Ablation of Calsequestrin-1, Ca unbalance, and susceptibility to heat stroke.

Ca levels in adult skeletal muscle fibers are mainly controlled by excitation-contraction (EC) coupling, a mechanism that translates action potentials in release of Ca from the sarcoplasmic reticulum (SR) release channels, i.e. the ryanodine receptors type-1 (RyR1). Calsequestrin (Casq) is a protein that binds large amounts of Ca in the lumen of the SR terminal cisternae, near sites of Ca release. There is general agreement that Casq is not only important for the SR ability to store Ca, but also for modulating the opening probability of the RyR Ca release channels. About 20 years ago we generated a mouse model lacking Casq1 (Casq1-null mice), the isoform predominantly expressed in adult fast twitch skeletal muscle.

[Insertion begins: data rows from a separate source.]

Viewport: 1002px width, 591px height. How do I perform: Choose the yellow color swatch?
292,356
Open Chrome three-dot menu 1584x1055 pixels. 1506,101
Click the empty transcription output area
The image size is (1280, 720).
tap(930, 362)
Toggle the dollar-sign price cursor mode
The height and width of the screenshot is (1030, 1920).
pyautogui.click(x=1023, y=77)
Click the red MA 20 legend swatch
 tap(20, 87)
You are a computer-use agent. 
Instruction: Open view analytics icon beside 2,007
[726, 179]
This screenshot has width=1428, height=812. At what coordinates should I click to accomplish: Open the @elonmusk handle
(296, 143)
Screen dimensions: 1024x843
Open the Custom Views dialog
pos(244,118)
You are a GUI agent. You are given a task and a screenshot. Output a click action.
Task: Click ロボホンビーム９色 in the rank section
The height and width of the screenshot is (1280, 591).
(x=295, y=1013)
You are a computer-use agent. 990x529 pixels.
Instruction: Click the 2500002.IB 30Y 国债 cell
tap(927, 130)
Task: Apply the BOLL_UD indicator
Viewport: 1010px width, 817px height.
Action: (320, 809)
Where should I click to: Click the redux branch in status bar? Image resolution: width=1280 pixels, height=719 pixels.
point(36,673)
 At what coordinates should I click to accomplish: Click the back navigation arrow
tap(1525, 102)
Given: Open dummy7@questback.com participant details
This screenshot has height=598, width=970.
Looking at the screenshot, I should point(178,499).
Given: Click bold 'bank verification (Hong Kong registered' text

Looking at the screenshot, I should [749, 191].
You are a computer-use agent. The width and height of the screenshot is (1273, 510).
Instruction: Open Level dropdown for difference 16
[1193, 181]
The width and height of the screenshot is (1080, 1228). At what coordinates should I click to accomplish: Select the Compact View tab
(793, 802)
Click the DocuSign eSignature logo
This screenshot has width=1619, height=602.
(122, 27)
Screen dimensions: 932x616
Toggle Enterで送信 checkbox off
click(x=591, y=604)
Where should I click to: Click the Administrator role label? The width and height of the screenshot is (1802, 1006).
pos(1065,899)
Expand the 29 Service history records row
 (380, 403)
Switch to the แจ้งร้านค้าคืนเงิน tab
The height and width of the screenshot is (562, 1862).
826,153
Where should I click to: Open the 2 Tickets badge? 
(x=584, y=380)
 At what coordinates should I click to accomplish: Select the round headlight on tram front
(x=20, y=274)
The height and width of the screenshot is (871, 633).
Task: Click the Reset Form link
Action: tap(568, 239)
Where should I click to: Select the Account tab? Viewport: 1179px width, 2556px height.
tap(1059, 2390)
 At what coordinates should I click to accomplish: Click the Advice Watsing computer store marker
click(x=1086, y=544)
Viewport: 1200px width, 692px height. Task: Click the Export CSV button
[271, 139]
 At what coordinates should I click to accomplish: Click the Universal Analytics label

While the knockout was not lethal as expected, lack of Casq1 caused a striking remodeling of membranes of SR and of transverse tubules (TTs), and mitochondrial damage. Functionally, CASQ1-knockout resulted in reduced SR Ca content, smaller Ca transients, and severe SR depletion during repetitive stimulation. After the initial studies, we discovered that Casq1-null mice were prone to sudden death when exposed to halogenated anaesthetics, heat and even strenuous exercise. These syndromes are similar to human malignant hyperthermia susceptibility (MHS) and environmental-exertional heat stroke (HS). We learned that mechanisms underlying these syndromes involved excessive SR Ca leak and excessive production of oxidative species: indeed, mortality and mitochondrial damage were significantly prevented by administration of antioxidants and reduction of oxidative stress. Though, how Casq1-null mice could survive without the most important SR Ca binding protein was a puzzling issue that was not solved. The mystery was finally solved in 2020, when we discovered that in Casq1-null mice the SR undergoes adaptations that result in constitutively active store-operated Ca entry (SOCE). SOCE is a mechanism that allows skeletal fibers to use external Ca when SR stores are depleted. The post-natal compensatory mechanism that allows Casq1-null mice to survive involves the assembly of new SR-TT junctions (named Ca entry units) containing Stim1 and Orai1, the two proteins that mediate SOCE.